> _EXERCISE DESCRIPTION_
Convert the stretch of the listing from its first line through the line containing "Action: pyautogui.click(x=541, y=75)" into a numbered list, skipping any blank lines. Leave the pictures out.

> _RECORDS_
## BEGIN

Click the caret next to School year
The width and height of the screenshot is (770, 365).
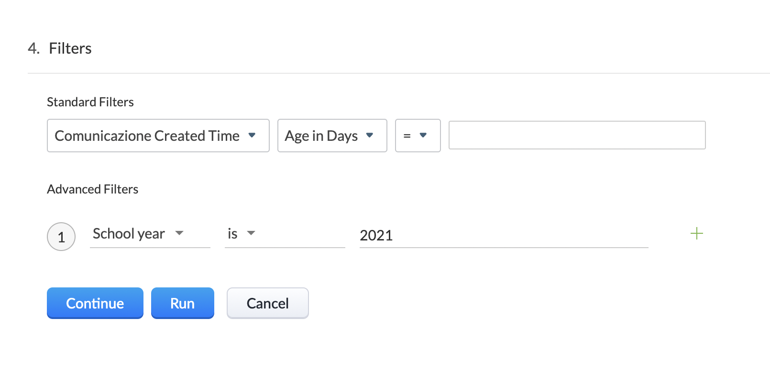tap(179, 233)
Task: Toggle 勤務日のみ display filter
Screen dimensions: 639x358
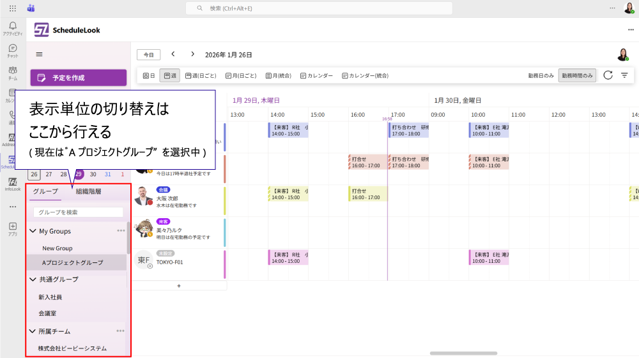Action: pyautogui.click(x=541, y=75)
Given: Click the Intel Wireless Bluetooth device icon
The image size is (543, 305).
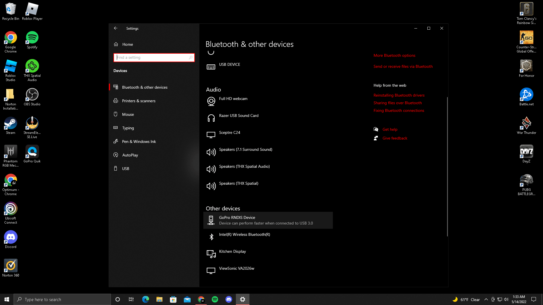Looking at the screenshot, I should [x=211, y=237].
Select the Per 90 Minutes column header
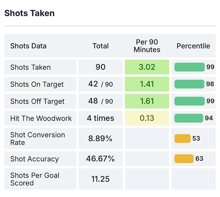Viewport: 220px width, 197px height. tap(147, 46)
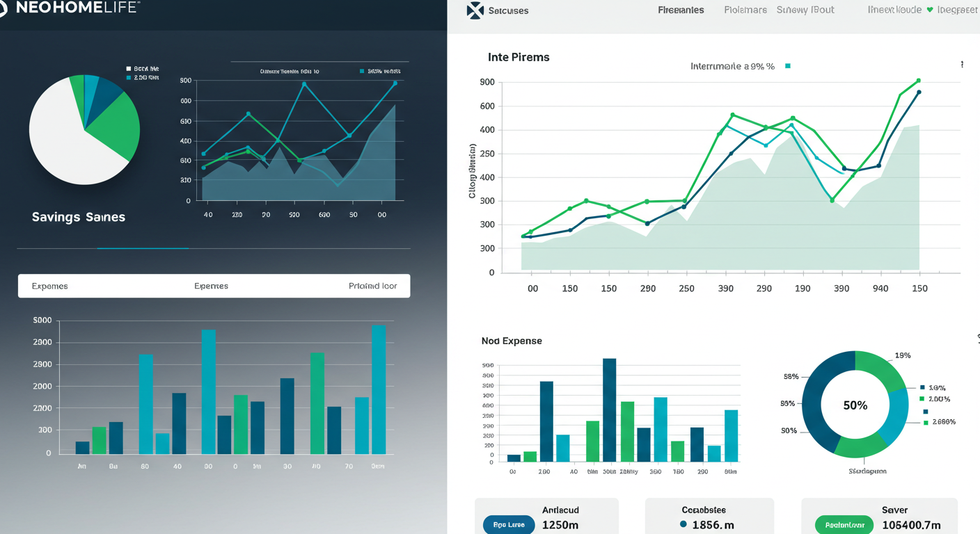This screenshot has height=534, width=980.
Task: Click the teal progress bar under Savings Saines
Action: 143,248
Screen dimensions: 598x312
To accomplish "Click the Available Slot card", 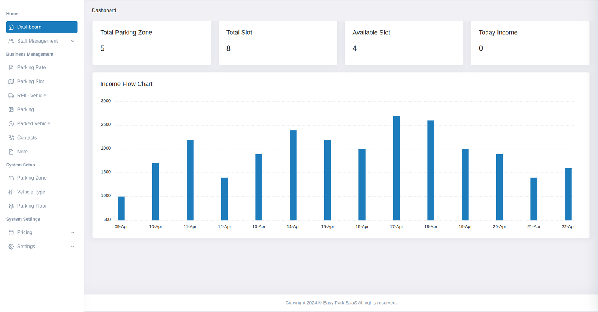I will pyautogui.click(x=404, y=43).
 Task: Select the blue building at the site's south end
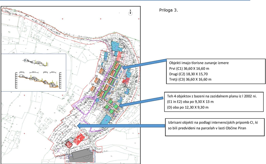click(x=106, y=120)
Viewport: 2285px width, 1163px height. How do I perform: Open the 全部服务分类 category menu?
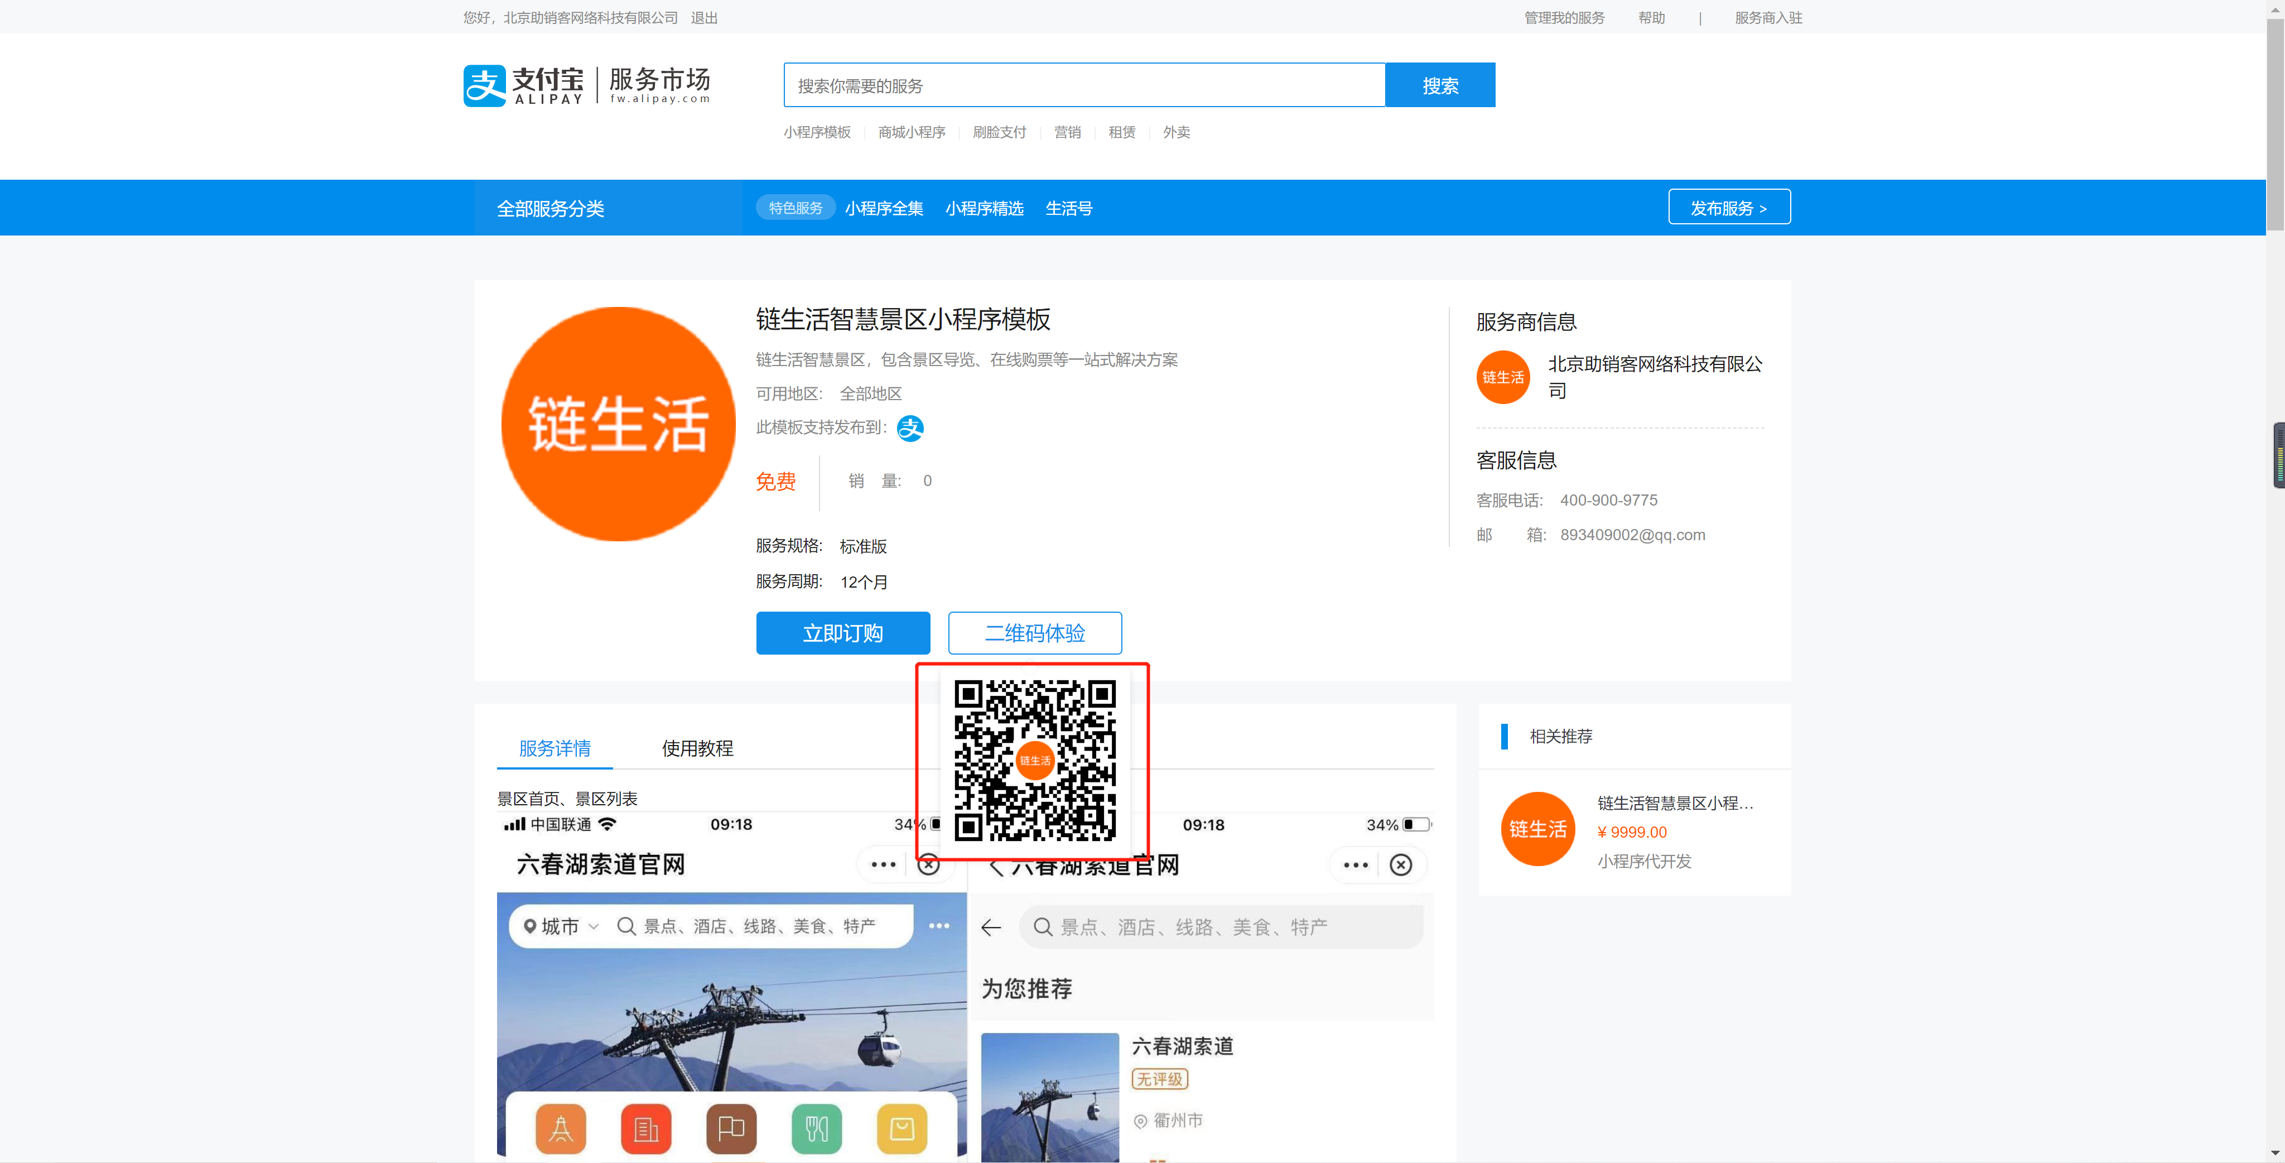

## END

> _FINISHED EXERCISE_
1. Click the caret next to School year
2. The width and height of the screenshot is (770, 365).
3. tap(179, 233)
4. Task: Toggle 勤務日のみ display filter
5. Screen dimensions: 639x358
6. Action: pyautogui.click(x=541, y=75)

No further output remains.